HOLLYWOOD—For an increasing number of Americans, Martin Luther King Day is no longer a time of relaxation or volunteerism but a day to commit adultery and plagiarize. "It is a time for the nation to remember the soul of Dr. King. A time to remember his fight for personal license, equal claims to authorship, and the dignity of other people's wives. A time to remember the message of change through nonviolence," said Rep. Rico Hall, California Democrat.

More than 10,000 people in Philadelphia and 30,000 in Hollywood volunteered to commit adultery within city limits. Some participated in "mock" adultery parties, where everyone wore body stockings, but others were more true to the King tradition. The parties closed with a unison-chanting of the famous Martin Luther King line "Injustice anywhere is a threat to justice everywhere."
Smaller groups in several cities, from Chicago to Charlotte, N. C., to San Diego, also used the holiday to copy scholars' critical writings and claim them as their own. "Dr. King only copied half of his doctoral dissertation from dead guys like J. H. Randall, D. E. Roberts, and Paul Tillich, but I'm claiming entire chapters of Toni Morrison as my own," said Jennifer Green, a high-school student from Decatur, AL.
Schools in New York had students relive the "I Have a Dream" plagiarism from Archibald Carey by reenacting convention speeches from Senator Joseph Biden. "Students receive recognition for the work they copy," Albany county superintendent Henry Blair says. "We believe if students can commit to two weeks of plagiarism, they can commit to a month. That becomes a year, then a year becomes a lifetime."

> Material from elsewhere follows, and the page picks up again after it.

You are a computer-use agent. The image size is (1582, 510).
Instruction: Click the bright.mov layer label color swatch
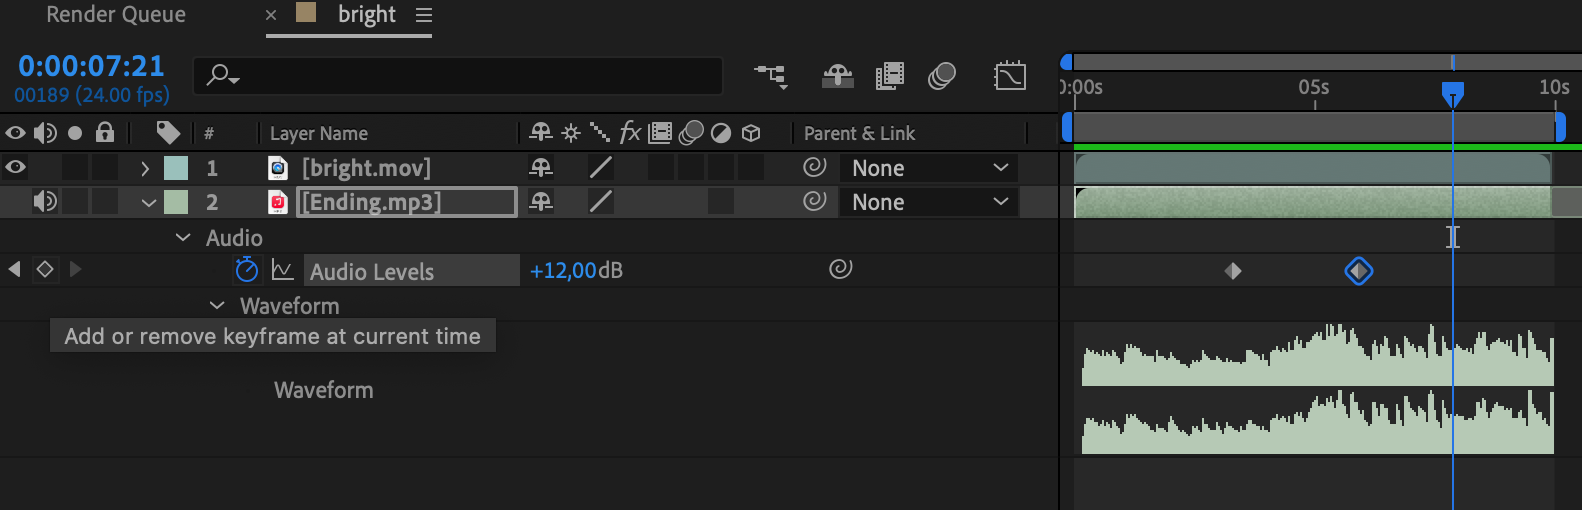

The new holiday slant has triggered some negative reactions. "I don't like all the secretive aspects of the adultery parties. Sure, everyone admits that King did it secretly, but I think we should grow beyond that," says Hannie Jenkins of Portland. It's a "commentary about Human Rights in general," says Jerry Bernstein, director of the Pittsburgh Day of Service. "It's also a very strong statement about the King holiday and the shift toward finding meaningful ways to celebrate his life of action and helping others. We all need to strive to be more like Dr. King."